U.S. Weighs ‘Proportional Response’ to Hack on Sony PicturesAngela Greiling Keane and Mike Dorning
The Obama administration is weighing a “proportional response” to the cyber-attack on Sony Pictures Entertainment computers and is wary that the intrusion may have been designed to provoke a large-scale U.S. reaction, White House spokesman Josh Earnest said.
Earnest refused to say whether the U.S. had concluded that North Korea was behind the attack, which crippled Sony’s computers and forced the studio to pull its movie “The Interview” from its planned released.
The attack was “initiated by a sophisticated actor” and the U.S. investigation is making progress, he said. The character of the intrusion makes it a national security matter, not just an economic one, he said.
A person familiar with the investigation, who wasn’t authorized to speak publicly, said yesterday that U.S. law enforcement and intelligence officials have sufficient evidence to determine with high confidence that the North Korean government is responsible.

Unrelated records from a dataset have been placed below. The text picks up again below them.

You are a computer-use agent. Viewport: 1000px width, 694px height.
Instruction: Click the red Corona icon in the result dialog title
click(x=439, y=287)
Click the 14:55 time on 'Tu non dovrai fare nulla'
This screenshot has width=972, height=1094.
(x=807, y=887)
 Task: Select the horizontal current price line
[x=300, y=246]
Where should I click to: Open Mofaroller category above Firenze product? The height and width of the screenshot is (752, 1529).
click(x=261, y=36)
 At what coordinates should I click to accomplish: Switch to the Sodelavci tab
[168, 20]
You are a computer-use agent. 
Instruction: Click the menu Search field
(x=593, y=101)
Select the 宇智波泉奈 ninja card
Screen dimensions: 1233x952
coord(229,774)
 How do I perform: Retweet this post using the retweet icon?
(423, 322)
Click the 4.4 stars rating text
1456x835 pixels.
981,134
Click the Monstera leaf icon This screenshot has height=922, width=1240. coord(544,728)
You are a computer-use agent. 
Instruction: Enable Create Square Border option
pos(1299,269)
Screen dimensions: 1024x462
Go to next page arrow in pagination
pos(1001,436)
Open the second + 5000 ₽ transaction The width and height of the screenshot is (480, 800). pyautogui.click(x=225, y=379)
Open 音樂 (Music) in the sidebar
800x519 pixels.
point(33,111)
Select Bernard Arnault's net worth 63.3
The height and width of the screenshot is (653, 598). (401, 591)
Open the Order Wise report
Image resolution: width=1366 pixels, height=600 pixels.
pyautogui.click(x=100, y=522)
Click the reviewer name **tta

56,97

The hacking and the potential U.S. response have been the subject of regular meetings at the White House that include senior members of intelligence and law enforcement agencies, the military and the diplomatic corps, Earnest said.
President Barack Obama “is understandably interested in the conversations under way and this is something he’s monitoring very closely,” he said. “This is something that has taken up time on the presidential schedule the last couple days.”
Earnest refused to discuss the options and said the administration won’t necessarily reveal any actions if they are taken.
Obama’s national security team “will be mindful of the fact that we need a proportional response,” he said. “Sophisticated actors, when they carry out an activity like this, are seeking to provoke a response from the United States of America” and “we want to be mindful of that too.”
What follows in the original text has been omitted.